What needs to be done ▸ The full listing should be set down again without a single alteration.

Entries provided ▸

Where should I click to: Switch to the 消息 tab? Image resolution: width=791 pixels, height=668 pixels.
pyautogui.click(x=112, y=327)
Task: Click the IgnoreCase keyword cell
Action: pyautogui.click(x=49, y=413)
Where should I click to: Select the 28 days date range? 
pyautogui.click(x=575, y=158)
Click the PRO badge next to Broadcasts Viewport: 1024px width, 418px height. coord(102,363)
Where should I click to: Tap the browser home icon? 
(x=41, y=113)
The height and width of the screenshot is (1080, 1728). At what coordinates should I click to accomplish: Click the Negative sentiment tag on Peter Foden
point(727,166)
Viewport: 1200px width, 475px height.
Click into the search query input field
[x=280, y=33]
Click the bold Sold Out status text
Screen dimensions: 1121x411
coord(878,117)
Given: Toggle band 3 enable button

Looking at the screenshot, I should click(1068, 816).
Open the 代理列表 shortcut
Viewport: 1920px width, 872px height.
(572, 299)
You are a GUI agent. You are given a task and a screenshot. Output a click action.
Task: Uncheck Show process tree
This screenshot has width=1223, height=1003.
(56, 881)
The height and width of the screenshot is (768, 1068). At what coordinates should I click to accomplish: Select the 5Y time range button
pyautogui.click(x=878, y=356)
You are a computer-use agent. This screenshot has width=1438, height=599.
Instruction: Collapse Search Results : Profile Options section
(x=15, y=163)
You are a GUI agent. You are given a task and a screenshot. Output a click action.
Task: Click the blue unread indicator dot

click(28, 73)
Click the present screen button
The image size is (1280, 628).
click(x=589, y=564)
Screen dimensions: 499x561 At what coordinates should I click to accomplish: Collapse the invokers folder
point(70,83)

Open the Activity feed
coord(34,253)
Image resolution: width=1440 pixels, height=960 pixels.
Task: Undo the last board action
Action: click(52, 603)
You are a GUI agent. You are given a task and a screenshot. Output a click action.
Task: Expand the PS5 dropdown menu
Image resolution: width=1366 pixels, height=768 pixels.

Result of the exercise ▸
Where should I click to: Switch to the 消息 tab? Image resolution: width=791 pixels, height=668 pixels.
pyautogui.click(x=112, y=327)
Task: Click the IgnoreCase keyword cell
Action: pyautogui.click(x=49, y=413)
Where should I click to: Select the 28 days date range? 
pyautogui.click(x=575, y=158)
Click the PRO badge next to Broadcasts Viewport: 1024px width, 418px height. coord(102,363)
Where should I click to: Tap the browser home icon? 
(x=41, y=113)
The height and width of the screenshot is (1080, 1728). At what coordinates should I click to accomplish: Click the Negative sentiment tag on Peter Foden
point(727,166)
Viewport: 1200px width, 475px height.
Click into the search query input field
[x=280, y=33]
Click the bold Sold Out status text
Screen dimensions: 1121x411
coord(878,117)
Given: Toggle band 3 enable button

Looking at the screenshot, I should click(1068, 816).
Open the 代理列表 shortcut
Viewport: 1920px width, 872px height.
(572, 299)
You are a GUI agent. You are given a task and a screenshot. Output a click action.
Task: Uncheck Show process tree
This screenshot has width=1223, height=1003.
(56, 881)
The height and width of the screenshot is (768, 1068). At what coordinates should I click to accomplish: Select the 5Y time range button
pyautogui.click(x=878, y=356)
You are a computer-use agent. This screenshot has width=1438, height=599.
Instruction: Collapse Search Results : Profile Options section
(x=15, y=163)
You are a GUI agent. You are given a task and a screenshot. Output a click action.
Task: Click the blue unread indicator dot

click(28, 73)
Click the present screen button
The image size is (1280, 628).
click(x=589, y=564)
Screen dimensions: 499x561 At what coordinates should I click to accomplish: Collapse the invokers folder
point(70,83)

Open the Activity feed
coord(34,253)
Image resolution: width=1440 pixels, height=960 pixels.
Task: Undo the last board action
Action: click(52, 603)
You are a GUI agent. You are given a task and a screenshot. Output a click action.
Task: Expand the PS5 dropdown menu
Image resolution: width=1366 pixels, height=768 pixels.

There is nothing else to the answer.